▶ _Your goal_: Keeping every word in place, write out the entries that come next.

** Opening Extracted entries block **

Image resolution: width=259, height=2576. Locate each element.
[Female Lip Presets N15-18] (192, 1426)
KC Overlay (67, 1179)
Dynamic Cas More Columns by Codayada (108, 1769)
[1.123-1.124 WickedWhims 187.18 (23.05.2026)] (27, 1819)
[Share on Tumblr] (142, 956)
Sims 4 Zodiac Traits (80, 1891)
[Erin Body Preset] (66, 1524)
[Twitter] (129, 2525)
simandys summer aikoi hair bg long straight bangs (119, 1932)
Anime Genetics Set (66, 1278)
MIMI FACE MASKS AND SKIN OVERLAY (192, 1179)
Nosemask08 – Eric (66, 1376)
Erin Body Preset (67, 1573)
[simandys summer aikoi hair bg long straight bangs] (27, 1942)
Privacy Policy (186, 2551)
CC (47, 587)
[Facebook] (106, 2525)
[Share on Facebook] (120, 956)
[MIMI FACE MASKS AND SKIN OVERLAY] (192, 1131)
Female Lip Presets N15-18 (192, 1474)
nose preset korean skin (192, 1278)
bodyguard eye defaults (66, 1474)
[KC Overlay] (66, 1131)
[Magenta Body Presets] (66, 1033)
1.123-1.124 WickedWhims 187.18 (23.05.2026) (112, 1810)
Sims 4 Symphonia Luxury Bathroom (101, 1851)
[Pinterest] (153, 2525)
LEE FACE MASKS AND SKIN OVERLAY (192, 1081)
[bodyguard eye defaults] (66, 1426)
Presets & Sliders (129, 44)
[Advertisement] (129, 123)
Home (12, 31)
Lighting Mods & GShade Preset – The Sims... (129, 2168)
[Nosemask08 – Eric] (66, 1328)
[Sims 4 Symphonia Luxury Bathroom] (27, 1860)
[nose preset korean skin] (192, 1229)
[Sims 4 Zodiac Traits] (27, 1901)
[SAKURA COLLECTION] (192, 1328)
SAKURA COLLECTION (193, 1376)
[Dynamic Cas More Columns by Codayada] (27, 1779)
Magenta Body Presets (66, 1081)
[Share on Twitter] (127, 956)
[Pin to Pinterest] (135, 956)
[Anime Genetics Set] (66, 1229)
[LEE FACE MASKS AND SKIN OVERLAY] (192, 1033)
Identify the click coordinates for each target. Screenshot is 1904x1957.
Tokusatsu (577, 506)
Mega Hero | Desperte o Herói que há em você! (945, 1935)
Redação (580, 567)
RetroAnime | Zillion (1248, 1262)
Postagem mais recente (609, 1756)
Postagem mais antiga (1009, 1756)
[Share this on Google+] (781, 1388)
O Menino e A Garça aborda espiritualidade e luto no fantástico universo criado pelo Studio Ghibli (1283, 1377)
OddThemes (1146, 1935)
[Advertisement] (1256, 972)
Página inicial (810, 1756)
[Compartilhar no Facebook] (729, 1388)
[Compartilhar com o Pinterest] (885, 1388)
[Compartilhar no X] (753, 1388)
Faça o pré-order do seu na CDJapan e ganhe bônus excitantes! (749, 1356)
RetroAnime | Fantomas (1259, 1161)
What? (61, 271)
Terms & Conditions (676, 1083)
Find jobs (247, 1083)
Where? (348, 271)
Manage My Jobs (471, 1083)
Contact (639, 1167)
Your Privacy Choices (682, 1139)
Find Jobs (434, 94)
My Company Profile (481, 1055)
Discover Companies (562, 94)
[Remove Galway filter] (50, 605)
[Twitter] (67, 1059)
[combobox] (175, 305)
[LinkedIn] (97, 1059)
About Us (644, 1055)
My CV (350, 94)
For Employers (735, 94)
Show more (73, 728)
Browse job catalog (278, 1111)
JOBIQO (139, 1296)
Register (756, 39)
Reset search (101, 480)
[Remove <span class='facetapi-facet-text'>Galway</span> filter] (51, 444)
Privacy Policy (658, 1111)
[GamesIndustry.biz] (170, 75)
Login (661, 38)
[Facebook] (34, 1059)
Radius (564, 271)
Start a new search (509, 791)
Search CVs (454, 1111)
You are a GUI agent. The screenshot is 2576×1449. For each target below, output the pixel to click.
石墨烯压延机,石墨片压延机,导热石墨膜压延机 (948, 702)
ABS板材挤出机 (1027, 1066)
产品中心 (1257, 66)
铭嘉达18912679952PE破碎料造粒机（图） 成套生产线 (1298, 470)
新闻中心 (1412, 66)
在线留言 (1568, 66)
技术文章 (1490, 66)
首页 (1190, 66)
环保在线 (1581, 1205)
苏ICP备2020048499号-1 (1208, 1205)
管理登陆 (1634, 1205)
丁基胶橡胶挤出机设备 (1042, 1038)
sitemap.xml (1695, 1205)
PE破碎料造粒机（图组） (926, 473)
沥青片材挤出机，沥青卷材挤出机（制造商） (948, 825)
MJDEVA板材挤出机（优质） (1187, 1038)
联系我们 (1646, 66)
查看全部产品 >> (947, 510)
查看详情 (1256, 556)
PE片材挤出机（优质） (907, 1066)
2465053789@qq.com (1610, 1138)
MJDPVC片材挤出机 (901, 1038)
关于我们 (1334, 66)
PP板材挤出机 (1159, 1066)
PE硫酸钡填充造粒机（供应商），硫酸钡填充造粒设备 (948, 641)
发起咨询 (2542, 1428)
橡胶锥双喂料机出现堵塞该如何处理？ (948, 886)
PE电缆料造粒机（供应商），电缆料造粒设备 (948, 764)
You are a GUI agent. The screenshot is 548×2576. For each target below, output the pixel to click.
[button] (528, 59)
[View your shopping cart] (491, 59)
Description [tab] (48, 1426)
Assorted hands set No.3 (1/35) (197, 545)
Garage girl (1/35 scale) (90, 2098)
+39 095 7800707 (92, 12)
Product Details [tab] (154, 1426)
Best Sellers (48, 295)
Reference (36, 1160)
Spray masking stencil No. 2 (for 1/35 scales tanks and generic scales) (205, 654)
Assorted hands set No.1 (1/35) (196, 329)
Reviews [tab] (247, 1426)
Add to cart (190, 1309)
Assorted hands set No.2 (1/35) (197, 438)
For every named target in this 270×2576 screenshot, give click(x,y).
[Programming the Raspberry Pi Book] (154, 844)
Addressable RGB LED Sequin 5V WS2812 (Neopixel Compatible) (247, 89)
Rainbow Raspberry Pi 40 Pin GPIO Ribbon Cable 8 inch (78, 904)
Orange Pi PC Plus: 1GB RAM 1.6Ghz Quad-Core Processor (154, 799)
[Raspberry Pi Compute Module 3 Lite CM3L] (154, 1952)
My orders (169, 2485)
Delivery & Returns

** Closing Extracted entries block **

▶ _Answer space_:
Image resolution: width=259, height=2576. Locate each element.
[Female Lip Presets N15-18] (192, 1426)
KC Overlay (67, 1179)
Dynamic Cas More Columns by Codayada (108, 1769)
[1.123-1.124 WickedWhims 187.18 (23.05.2026)] (27, 1819)
[Share on Tumblr] (142, 956)
Sims 4 Zodiac Traits (80, 1891)
[Erin Body Preset] (66, 1524)
[Twitter] (129, 2525)
simandys summer aikoi hair bg long straight bangs (119, 1932)
Anime Genetics Set (66, 1278)
MIMI FACE MASKS AND SKIN OVERLAY (192, 1179)
Nosemask08 – Eric (66, 1376)
Erin Body Preset (67, 1573)
[simandys summer aikoi hair bg long straight bangs] (27, 1942)
Privacy Policy (186, 2551)
CC (47, 587)
[Facebook] (106, 2525)
[Share on Facebook] (120, 956)
[MIMI FACE MASKS AND SKIN OVERLAY] (192, 1131)
Female Lip Presets N15-18 (192, 1474)
nose preset korean skin (192, 1278)
bodyguard eye defaults (66, 1474)
[KC Overlay] (66, 1131)
[Magenta Body Presets] (66, 1033)
1.123-1.124 WickedWhims 187.18 (23.05.2026) (112, 1810)
Sims 4 Symphonia Luxury Bathroom (101, 1851)
[Pinterest] (153, 2525)
LEE FACE MASKS AND SKIN OVERLAY (192, 1081)
[bodyguard eye defaults] (66, 1426)
Presets & Sliders (129, 44)
[Advertisement] (129, 123)
Home (12, 31)
Lighting Mods & GShade Preset – The Sims... (129, 2168)
[Nosemask08 – Eric] (66, 1328)
[Sims 4 Symphonia Luxury Bathroom] (27, 1860)
[nose preset korean skin] (192, 1229)
[Sims 4 Zodiac Traits] (27, 1901)
[SAKURA COLLECTION] (192, 1328)
SAKURA COLLECTION (193, 1376)
[Dynamic Cas More Columns by Codayada] (27, 1779)
Magenta Body Presets (66, 1081)
[Share on Twitter] (127, 956)
[Pin to Pinterest] (135, 956)
[Anime Genetics Set] (66, 1229)
[LEE FACE MASKS AND SKIN OVERLAY] (192, 1033)
Identify the click coordinates for each target. Screenshot is 1904x1957.
Tokusatsu (577, 506)
Mega Hero | Desperte o Herói que há em você! (945, 1935)
Redação (580, 567)
RetroAnime | Zillion (1248, 1262)
Postagem mais recente (609, 1756)
Postagem mais antiga (1009, 1756)
[Share this on Google+] (781, 1388)
O Menino e A Garça aborda espiritualidade e luto no fantástico universo criado pelo Studio Ghibli (1283, 1377)
OddThemes (1146, 1935)
[Advertisement] (1256, 972)
Página inicial (810, 1756)
[Compartilhar no Facebook] (729, 1388)
[Compartilhar com o Pinterest] (885, 1388)
[Compartilhar no X] (753, 1388)
Faça o pré-order do seu na CDJapan e ganhe bônus excitantes! (749, 1356)
RetroAnime | Fantomas (1259, 1161)
What? (61, 271)
Terms & Conditions (676, 1083)
Find jobs (247, 1083)
Where? (348, 271)
Manage My Jobs (471, 1083)
Contact (639, 1167)
Your Privacy Choices (682, 1139)
Find Jobs (434, 94)
My Company Profile (481, 1055)
Discover Companies (562, 94)
[Remove Galway filter] (50, 605)
[Twitter] (67, 1059)
[combobox] (175, 305)
[LinkedIn] (97, 1059)
About Us (644, 1055)
My CV (350, 94)
For Employers (735, 94)
Show more (73, 728)
Browse job catalog (278, 1111)
JOBIQO (139, 1296)
Register (756, 39)
Reset search (101, 480)
[Remove <span class='facetapi-facet-text'>Galway</span> filter] (51, 444)
Privacy Policy (658, 1111)
[GamesIndustry.biz] (170, 75)
Login (661, 38)
[Facebook] (34, 1059)
Radius (564, 271)
Start a new search (509, 791)
Search CVs (454, 1111)
You are a GUI agent. The screenshot is 2576×1449. For each target below, output the pixel to click.
石墨烯压延机,石墨片压延机,导热石墨膜压延机 (948, 702)
ABS板材挤出机 (1027, 1066)
产品中心 (1257, 66)
铭嘉达18912679952PE破碎料造粒机（图） 成套生产线 (1298, 470)
新闻中心 (1412, 66)
在线留言 (1568, 66)
技术文章 (1490, 66)
首页 (1190, 66)
环保在线 (1581, 1205)
苏ICP备2020048499号-1 (1208, 1205)
管理登陆 (1634, 1205)
丁基胶橡胶挤出机设备 (1042, 1038)
sitemap.xml (1695, 1205)
PE破碎料造粒机（图组） (926, 473)
沥青片材挤出机，沥青卷材挤出机（制造商） (948, 825)
MJDEVA板材挤出机（优质） (1187, 1038)
联系我们 (1646, 66)
查看全部产品 >> (947, 510)
查看详情 (1256, 556)
PE片材挤出机（优质） (907, 1066)
2465053789@qq.com (1610, 1138)
MJDPVC片材挤出机 (901, 1038)
关于我们 (1334, 66)
PP板材挤出机 (1159, 1066)
PE硫酸钡填充造粒机（供应商），硫酸钡填充造粒设备 (948, 641)
发起咨询 (2542, 1428)
橡胶锥双喂料机出现堵塞该如何处理？ (948, 886)
PE电缆料造粒机（供应商），电缆料造粒设备 (948, 764)
You are a GUI agent. The screenshot is 548×2576. For each target below, output the pixel to click.
[button] (528, 59)
[View your shopping cart] (491, 59)
Description [tab] (48, 1426)
Assorted hands set No.3 (1/35) (197, 545)
Garage girl (1/35 scale) (90, 2098)
+39 095 7800707 (92, 12)
Product Details [tab] (154, 1426)
Best Sellers (48, 295)
Reference (36, 1160)
Spray masking stencil No. 2 (for 1/35 scales tanks and generic scales) (205, 654)
Assorted hands set No.1 (1/35) (196, 329)
Reviews [tab] (247, 1426)
Add to cart (190, 1309)
Assorted hands set No.2 (1/35) (197, 438)
For every named target in this 270×2576 screenshot, give click(x,y).
[Programming the Raspberry Pi Book] (154, 844)
Addressable RGB LED Sequin 5V WS2812 (Neopixel Compatible) (247, 89)
Rainbow Raspberry Pi 40 Pin GPIO Ribbon Cable 8 inch (78, 904)
Orange Pi PC Plus: 1GB RAM 1.6Ghz Quad-Core Processor (154, 799)
[Raspberry Pi Compute Module 3 Lite CM3L] (154, 1952)
My orders (169, 2485)
Delivery & Returns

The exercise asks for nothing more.